Bill was really not much different from all of those phony TV evangelists who were sent to prison in the last couple of decades. I seem to recall that they were also fundamentalists and Republicans, too. (They had good reason to want to "get big government off of the little businessman's back." Those darned pesky laws against grand theft and criminal fraud were such an inconvenience... — A problem that a Republican corporation called Enron would run into a little later.)

Oh well, have a good day anyway. Thanks for writing.

— Orange





Hi, loved your site. I'm curious though, if AA is a cult, what are its members in it for? I should clarify — Scientology exists as a moneymaking organization, but since AA is non-profit, what are its unofficial "leaders" hoping to gain? Just curious.
-R.S.

Hi, R.S.,
That's a good question. And I think that the answer, to a great extent, is pretty much the same as why people stay in all of the other cults. The list of things that comes to mind is:

  1. To avoid death. That is, members believe that membership in A.A. will save them from a horrible death by alcoholism. Conversely, they have been made to believe that if they leave A.A., they are doomed to die drunk in a gutter. That is the standard cult practice, Phobia Induction, implanting fears and making members afraid to leave.

  2. Social club. They enjoy the social get-togethers. It is their circle of "friends".
    The flip side of this item is, if they quit A.A., their "friends" won't like them any more.

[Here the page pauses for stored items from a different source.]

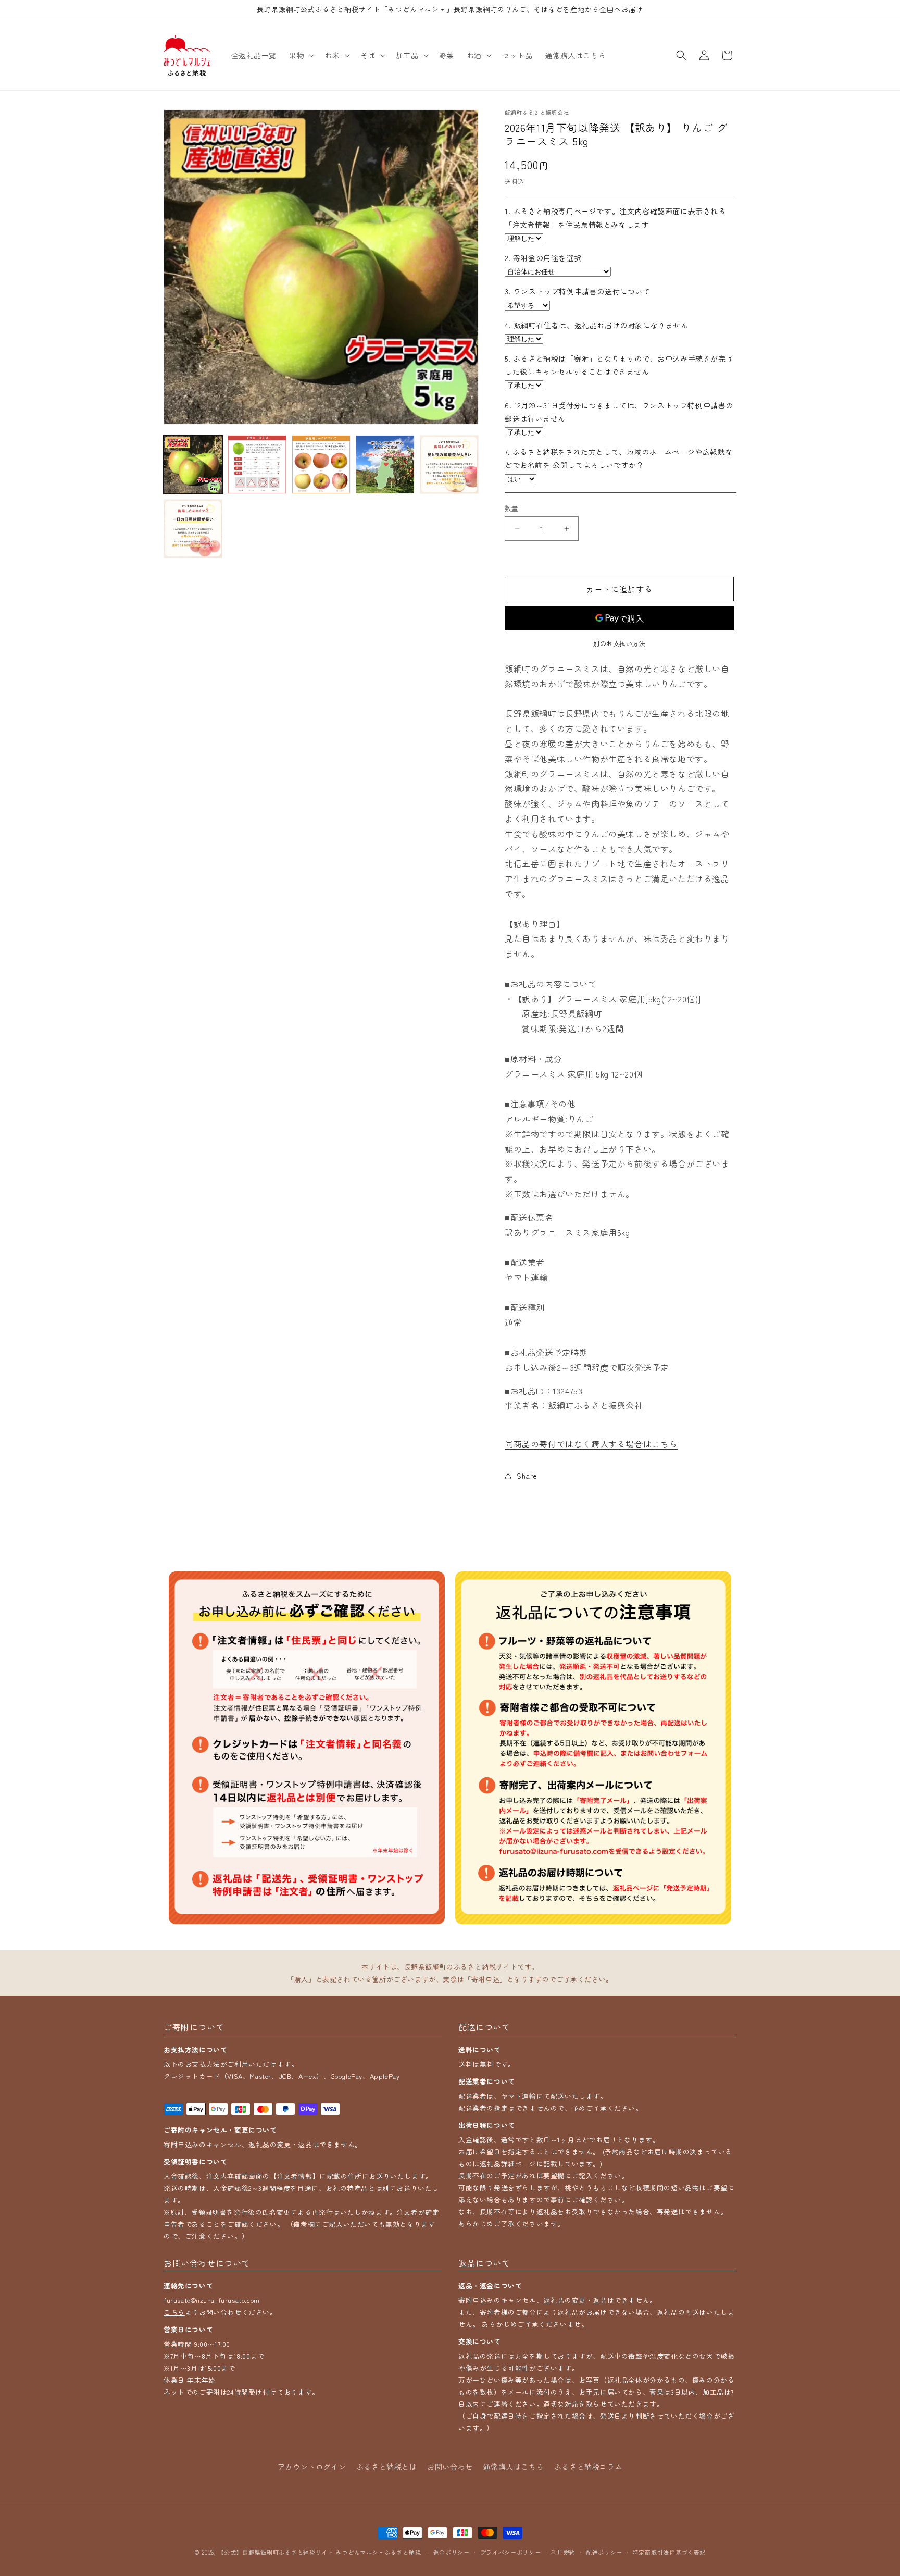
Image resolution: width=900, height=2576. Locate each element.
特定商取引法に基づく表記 (669, 2551)
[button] (300, 55)
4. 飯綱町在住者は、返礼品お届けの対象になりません (597, 325)
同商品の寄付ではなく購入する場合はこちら (591, 1444)
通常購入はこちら (513, 2466)
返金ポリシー (451, 2551)
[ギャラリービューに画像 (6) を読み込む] (193, 528)
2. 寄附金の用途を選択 (543, 258)
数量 (512, 508)
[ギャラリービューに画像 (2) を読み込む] (257, 464)
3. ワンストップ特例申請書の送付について (578, 292)
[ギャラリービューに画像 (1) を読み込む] (193, 464)
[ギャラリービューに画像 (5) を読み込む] (449, 464)
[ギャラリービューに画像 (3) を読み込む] (321, 464)
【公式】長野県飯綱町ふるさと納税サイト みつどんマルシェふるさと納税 (319, 2552)
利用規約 (563, 2551)
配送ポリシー (604, 2551)
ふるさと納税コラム (588, 2466)
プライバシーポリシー (510, 2551)
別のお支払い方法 (619, 643)
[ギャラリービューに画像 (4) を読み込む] (385, 464)
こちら (174, 2312)
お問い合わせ (450, 2466)
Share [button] (527, 1475)
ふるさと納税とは (386, 2466)
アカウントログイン (312, 2466)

  3. Social Status. The old-timers have a lot of accumulated Time and status, and are the honored elders and Trusted Servants inside of A.A.. But outside of A.A., they have no special status, and are just some more old nobodys...

  4. Feelings of Grandiose Self-importance. "We are special" "We are chosen." They feel that they are doing the Will of God, and "helping others selflessly" by recruiting more cult members.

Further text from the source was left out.